> _Required action_:
Print out the complete set of records below, exactly as they read.

======== Supplied data

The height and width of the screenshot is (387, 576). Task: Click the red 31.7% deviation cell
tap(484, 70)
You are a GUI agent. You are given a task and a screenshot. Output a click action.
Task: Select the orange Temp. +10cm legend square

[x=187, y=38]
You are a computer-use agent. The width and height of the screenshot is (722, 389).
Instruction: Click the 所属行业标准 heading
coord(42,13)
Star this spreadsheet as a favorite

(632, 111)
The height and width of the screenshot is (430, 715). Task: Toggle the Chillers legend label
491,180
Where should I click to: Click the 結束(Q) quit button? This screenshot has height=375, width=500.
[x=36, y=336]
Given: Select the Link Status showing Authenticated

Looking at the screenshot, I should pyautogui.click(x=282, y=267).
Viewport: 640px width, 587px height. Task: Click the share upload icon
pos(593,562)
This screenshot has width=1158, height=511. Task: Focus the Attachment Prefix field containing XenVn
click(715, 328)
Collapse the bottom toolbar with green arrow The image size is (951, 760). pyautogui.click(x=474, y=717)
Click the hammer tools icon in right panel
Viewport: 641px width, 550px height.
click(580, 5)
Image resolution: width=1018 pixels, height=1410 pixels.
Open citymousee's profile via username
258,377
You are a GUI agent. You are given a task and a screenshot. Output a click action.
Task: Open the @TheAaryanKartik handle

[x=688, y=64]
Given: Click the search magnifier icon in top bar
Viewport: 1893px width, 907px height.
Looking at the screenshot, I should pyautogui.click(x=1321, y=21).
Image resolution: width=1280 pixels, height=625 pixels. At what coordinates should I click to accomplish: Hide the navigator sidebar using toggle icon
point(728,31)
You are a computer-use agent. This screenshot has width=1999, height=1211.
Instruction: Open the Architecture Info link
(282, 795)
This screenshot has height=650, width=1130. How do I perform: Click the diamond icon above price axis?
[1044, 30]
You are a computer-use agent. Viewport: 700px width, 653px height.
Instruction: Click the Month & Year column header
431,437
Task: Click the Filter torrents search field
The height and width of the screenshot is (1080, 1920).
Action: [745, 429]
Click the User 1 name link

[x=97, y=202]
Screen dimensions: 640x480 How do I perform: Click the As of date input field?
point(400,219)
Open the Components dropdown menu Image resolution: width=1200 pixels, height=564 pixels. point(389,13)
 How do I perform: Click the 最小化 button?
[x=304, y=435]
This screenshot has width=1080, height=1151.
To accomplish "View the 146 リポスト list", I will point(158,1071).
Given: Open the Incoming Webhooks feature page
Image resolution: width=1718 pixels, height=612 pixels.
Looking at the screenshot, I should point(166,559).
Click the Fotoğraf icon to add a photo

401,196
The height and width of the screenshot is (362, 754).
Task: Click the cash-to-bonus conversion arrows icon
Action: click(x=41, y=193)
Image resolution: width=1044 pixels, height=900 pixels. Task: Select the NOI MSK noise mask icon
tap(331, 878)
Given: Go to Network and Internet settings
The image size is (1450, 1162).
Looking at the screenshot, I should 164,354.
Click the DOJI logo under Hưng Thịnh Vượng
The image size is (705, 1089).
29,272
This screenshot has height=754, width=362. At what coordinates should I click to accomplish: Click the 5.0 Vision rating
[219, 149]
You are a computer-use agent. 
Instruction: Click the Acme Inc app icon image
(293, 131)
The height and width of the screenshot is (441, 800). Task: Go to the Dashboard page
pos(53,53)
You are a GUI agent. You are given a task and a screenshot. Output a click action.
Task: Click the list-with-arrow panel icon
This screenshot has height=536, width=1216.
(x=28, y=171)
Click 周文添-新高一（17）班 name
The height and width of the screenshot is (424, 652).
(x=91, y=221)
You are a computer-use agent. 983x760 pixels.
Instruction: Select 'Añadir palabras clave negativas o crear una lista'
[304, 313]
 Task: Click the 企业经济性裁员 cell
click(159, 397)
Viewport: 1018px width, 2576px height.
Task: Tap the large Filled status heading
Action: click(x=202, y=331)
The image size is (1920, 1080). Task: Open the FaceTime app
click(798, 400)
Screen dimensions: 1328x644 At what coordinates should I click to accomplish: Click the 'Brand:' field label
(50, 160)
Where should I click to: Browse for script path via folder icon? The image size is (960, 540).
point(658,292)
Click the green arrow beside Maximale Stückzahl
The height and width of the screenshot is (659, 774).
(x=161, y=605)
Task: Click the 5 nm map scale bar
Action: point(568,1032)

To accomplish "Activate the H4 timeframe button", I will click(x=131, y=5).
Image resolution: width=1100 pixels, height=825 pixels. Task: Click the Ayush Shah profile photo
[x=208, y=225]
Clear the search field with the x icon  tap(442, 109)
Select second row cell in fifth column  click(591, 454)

================

> _Response to this task_:
The height and width of the screenshot is (387, 576). Task: Click the red 31.7% deviation cell
tap(484, 70)
You are a GUI agent. You are given a task and a screenshot. Output a click action.
Task: Select the orange Temp. +10cm legend square

[x=187, y=38]
You are a computer-use agent. The width and height of the screenshot is (722, 389).
Instruction: Click the 所属行业标准 heading
coord(42,13)
Star this spreadsheet as a favorite

(632, 111)
The height and width of the screenshot is (430, 715). Task: Toggle the Chillers legend label
491,180
Where should I click to: Click the 結束(Q) quit button? This screenshot has height=375, width=500.
[x=36, y=336]
Given: Select the Link Status showing Authenticated

Looking at the screenshot, I should pyautogui.click(x=282, y=267).
Viewport: 640px width, 587px height. Task: Click the share upload icon
pos(593,562)
This screenshot has width=1158, height=511. Task: Focus the Attachment Prefix field containing XenVn
click(715, 328)
Collapse the bottom toolbar with green arrow The image size is (951, 760). pyautogui.click(x=474, y=717)
Click the hammer tools icon in right panel
Viewport: 641px width, 550px height.
click(580, 5)
Image resolution: width=1018 pixels, height=1410 pixels.
Open citymousee's profile via username
258,377
You are a GUI agent. You are given a task and a screenshot. Output a click action.
Task: Open the @TheAaryanKartik handle

[x=688, y=64]
Given: Click the search magnifier icon in top bar
Viewport: 1893px width, 907px height.
Looking at the screenshot, I should pyautogui.click(x=1321, y=21).
Image resolution: width=1280 pixels, height=625 pixels. At what coordinates should I click to accomplish: Hide the navigator sidebar using toggle icon
point(728,31)
You are a computer-use agent. This screenshot has width=1999, height=1211.
Instruction: Open the Architecture Info link
(282, 795)
This screenshot has height=650, width=1130. How do I perform: Click the diamond icon above price axis?
[1044, 30]
You are a computer-use agent. Viewport: 700px width, 653px height.
Instruction: Click the Month & Year column header
431,437
Task: Click the Filter torrents search field
The height and width of the screenshot is (1080, 1920).
Action: [745, 429]
Click the User 1 name link

[x=97, y=202]
Screen dimensions: 640x480 How do I perform: Click the As of date input field?
point(400,219)
Open the Components dropdown menu Image resolution: width=1200 pixels, height=564 pixels. point(389,13)
 How do I perform: Click the 最小化 button?
[x=304, y=435]
This screenshot has width=1080, height=1151.
To accomplish "View the 146 リポスト list", I will point(158,1071).
Given: Open the Incoming Webhooks feature page
Image resolution: width=1718 pixels, height=612 pixels.
Looking at the screenshot, I should point(166,559).
Click the Fotoğraf icon to add a photo

401,196
The height and width of the screenshot is (362, 754).
Task: Click the cash-to-bonus conversion arrows icon
Action: click(x=41, y=193)
Image resolution: width=1044 pixels, height=900 pixels. Task: Select the NOI MSK noise mask icon
tap(331, 878)
Given: Go to Network and Internet settings
The image size is (1450, 1162).
Looking at the screenshot, I should 164,354.
Click the DOJI logo under Hưng Thịnh Vượng
The image size is (705, 1089).
29,272
This screenshot has height=754, width=362. At what coordinates should I click to accomplish: Click the 5.0 Vision rating
[219, 149]
You are a computer-use agent. 
Instruction: Click the Acme Inc app icon image
(293, 131)
The height and width of the screenshot is (441, 800). Task: Go to the Dashboard page
pos(53,53)
You are a GUI agent. You are given a task and a screenshot. Output a click action.
Task: Click the list-with-arrow panel icon
This screenshot has height=536, width=1216.
(x=28, y=171)
Click 周文添-新高一（17）班 name
The height and width of the screenshot is (424, 652).
(x=91, y=221)
You are a computer-use agent. 983x760 pixels.
Instruction: Select 'Añadir palabras clave negativas o crear una lista'
[304, 313]
 Task: Click the 企业经济性裁员 cell
click(159, 397)
Viewport: 1018px width, 2576px height.
Task: Tap the large Filled status heading
Action: click(x=202, y=331)
The image size is (1920, 1080). Task: Open the FaceTime app
click(798, 400)
Screen dimensions: 1328x644 At what coordinates should I click to accomplish: Click the 'Brand:' field label
(50, 160)
Where should I click to: Browse for script path via folder icon? The image size is (960, 540).
point(658,292)
Click the green arrow beside Maximale Stückzahl
The height and width of the screenshot is (659, 774).
(x=161, y=605)
Task: Click the 5 nm map scale bar
Action: point(568,1032)

To accomplish "Activate the H4 timeframe button", I will click(x=131, y=5).
Image resolution: width=1100 pixels, height=825 pixels. Task: Click the Ayush Shah profile photo
[x=208, y=225]
Clear the search field with the x icon  tap(442, 109)
Select second row cell in fifth column  click(591, 454)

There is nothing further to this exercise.